The concept that the entire world will benefit from “free trade”, as derived from Ricardo’s laws, had been soundly refuted prior to the current world economic meltdown. Alan Greenspan in his paean to Globalization, greed, and the Republican Party, The Age of Turbulence, cited “well-documented evidence that competitive markets over the decades have elevated standards of living for the vast majority of Americans and much of the rest of the world”. He apparently had never seen or heard of Detroit, Bethlehem, or any of the eastern cities ruined by the loss of entire industries (textiles, shoes, electronics, steel, autos, et.al.) which had been the direct result of Globalization prior to the current economic debacle. Certainly with the economies of the entire world in disarray he would not now be able to claim this improvement in the standard of living for practically anyone, anywhere.

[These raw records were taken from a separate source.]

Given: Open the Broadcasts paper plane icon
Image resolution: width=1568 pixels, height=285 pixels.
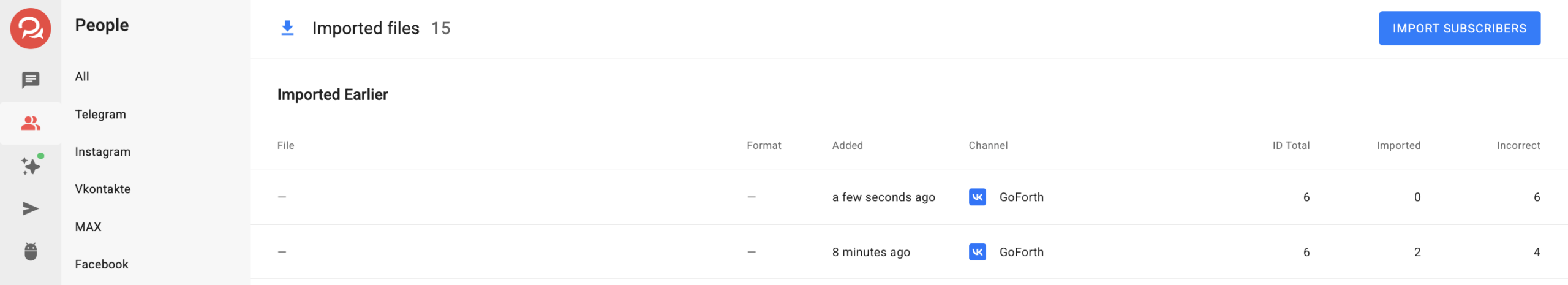Looking at the screenshot, I should [30, 208].
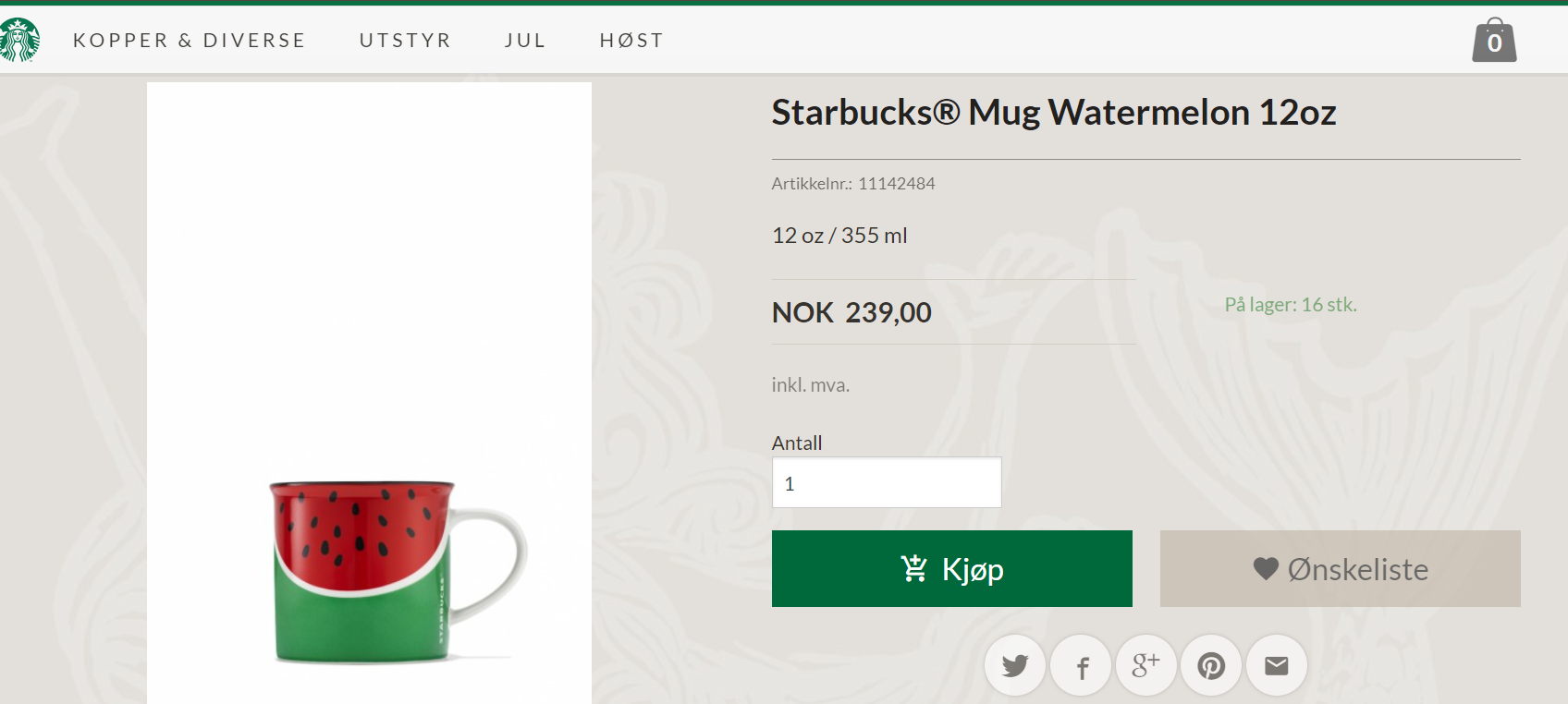Share via the Google+ icon
The width and height of the screenshot is (1568, 704).
[1146, 665]
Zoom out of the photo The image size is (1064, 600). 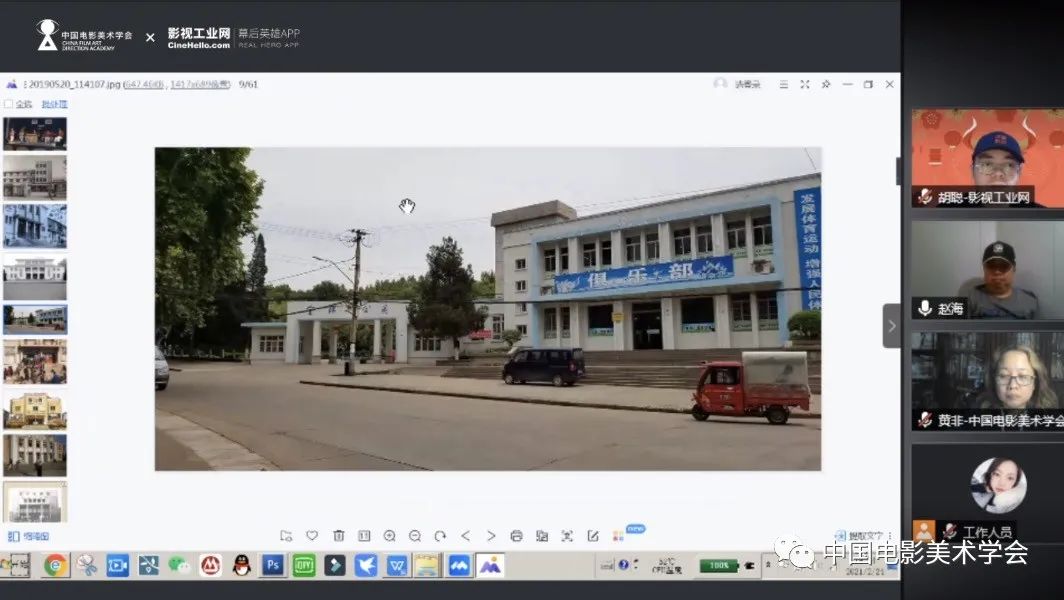415,536
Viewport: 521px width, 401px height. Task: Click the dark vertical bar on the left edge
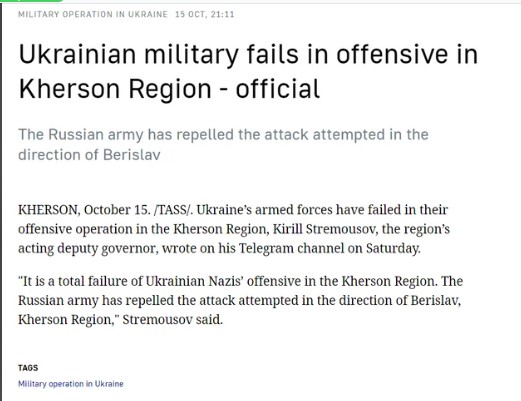[x=1, y=202]
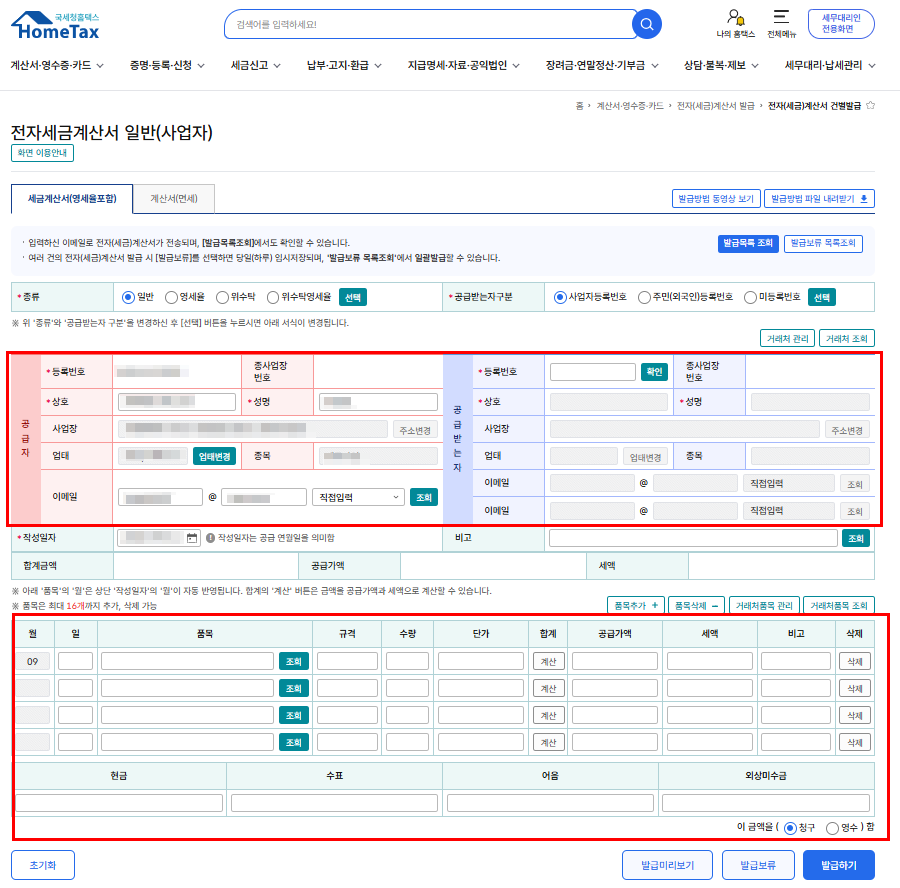Click the search magnifier icon
This screenshot has width=900, height=888.
click(648, 24)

Ricardo's Law of Comparative Advantage was based upon the concept that countries share production, with each concentrating on those products for which it had a relative advantage, and relinquishing to its trading partners those which they were best at. It was based upon a balanced trade with each country trading enough of its products to afford those of their trading partners. If this tradeoff was not observed, there was no problem in those days, There being little else to swap for, such as the shares of corporations, government and corporate bonds, commercial properties, and “bundled” assets (such as REITs) which are currently available, the balancing factor was invariably money. The country experiencing a sustained trade imbalance would quickly run out of money, and the trade imbalance would automatically disappear (simultaneously bankrupting the country involved). Ricardo did not even contemplate that happening in his day. No government would survive if it allowed it to happen. Trade had to be based on comparative advantage, not absolute advantage, with a balanced (equal) trade between all countries. Each had its own specialties which their trading partners had to respect. An unfortunate result of this needed “reciprocity” was the forced opening of China to the opium trade by the British in the mid 19th century. Great Britain was running out of sterling having few products to sell to China in exchange for its silk, tea, spices, etc. If citizens of the U.S. had not possessed substantial non-monetary assets, accumulated throughout the history of the U.S., the U.S. money supply would have disappeared long ago, with a corresponding drop in the American citizens’ standard of living. Today, these assets are now being sacrificed for the benefit of foreign corporations, as the trade deficit problem remains unresolved.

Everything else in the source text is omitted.